Minibaron

Location:Mostheuriger Zeilinger
Website:http://www.most-zeilinger.at
Address:Pollenberg 3, 3324 Euratsfeld
Status:Open (last checked on 1 May 2019)
Eaten:Brettljause, three ½ Most (Birnencuvee, Speckbirne, Grüne Pichlbirne), Birnenbrand (Prima Pira)

Even though being a marketing ploy to a large extent, the Mostbaron Heurige are too good to be ignored. Having visited all of them, every year I look forward to coming back, if not to try one of their many kinds of Brettljause, then to enjoy a few mugs of the Most that is actually drinkable and even gratifying (in a “getting unexpectedly pissed” sort of way).

Six years ago, Zeilinger had shocked me with an unfinishable “Farmer’s Jause,” featuring different varieties of dead pig. Today, upon receiving a Brettljause, which I knew would be smaller and thinly cut, I was surprised at first to see something so ordinary that I began to wonder what had happened in the years I was away. It looked too neatly arranged and, for some ingredients, scarce to the point of stinginess.

Fortunately, the ingredients concerned were the ones I generally like the least, namely the black pudding and the liver sausage. The latter especially had such a strong taste of liver that the single slice served was more than enough for me. The unidentifiable spread (a weird mixture of Liptauer with something cheesy and garlicky) was much better, however, and took up the larger part of the supplied bread. The remaining part consisted of very dry, yet fresh Schweinsbraten (it is a special taste that I somehow enjoy) and two types of meat that looked like one.

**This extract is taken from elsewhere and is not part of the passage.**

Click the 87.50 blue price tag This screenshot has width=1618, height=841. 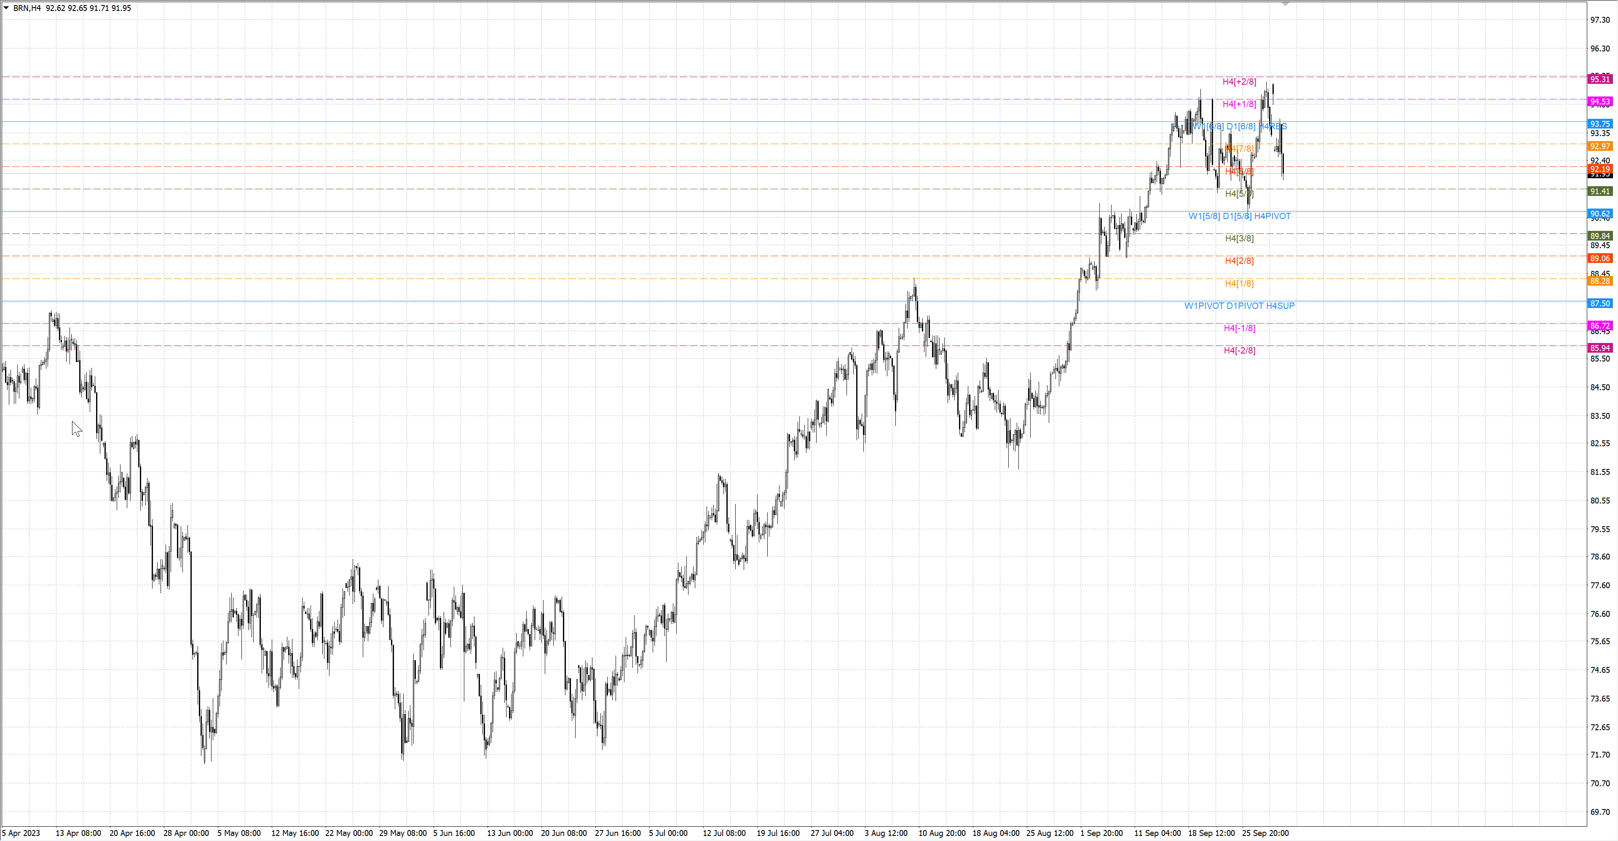(1599, 303)
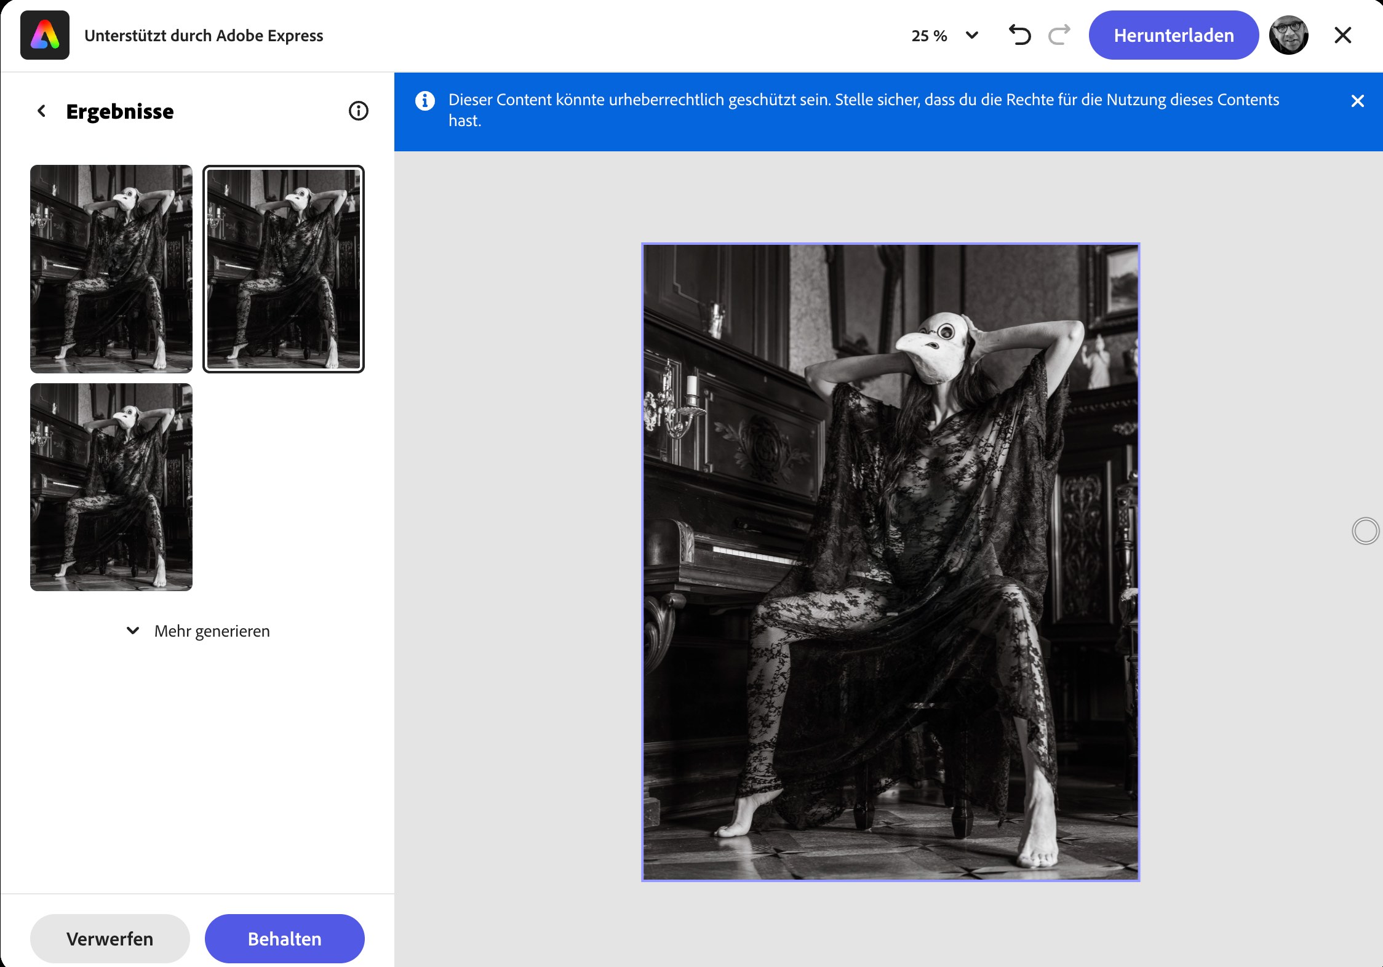This screenshot has width=1383, height=967.
Task: Open the 25 % zoom dropdown
Action: [x=929, y=36]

If was only a careful study of the crust and a glance at the menu that convinced me that I was in fact dealing with a Geselchtes and a Surbraten. Looking the same – like thin cold slices of a medium-grilled steak in fact – they tasted slightly different, and, like the rest of the Brettljause, totally authentic. The pig that went into those ingredients has been an inhabitant of the Mostbaron’s farm at one point in time, no doubt about that.

Six years since my previous visit, Zeilinger remains just as hard to reach, although walking from the Blindenmarkt train station, rather than from the city of Amstetten, does save a couple of kilometers. The portions may be getting smaller, but the quality remains top. A spring in the Lower Austria without a visit to Mostviertel is still a wasted spring.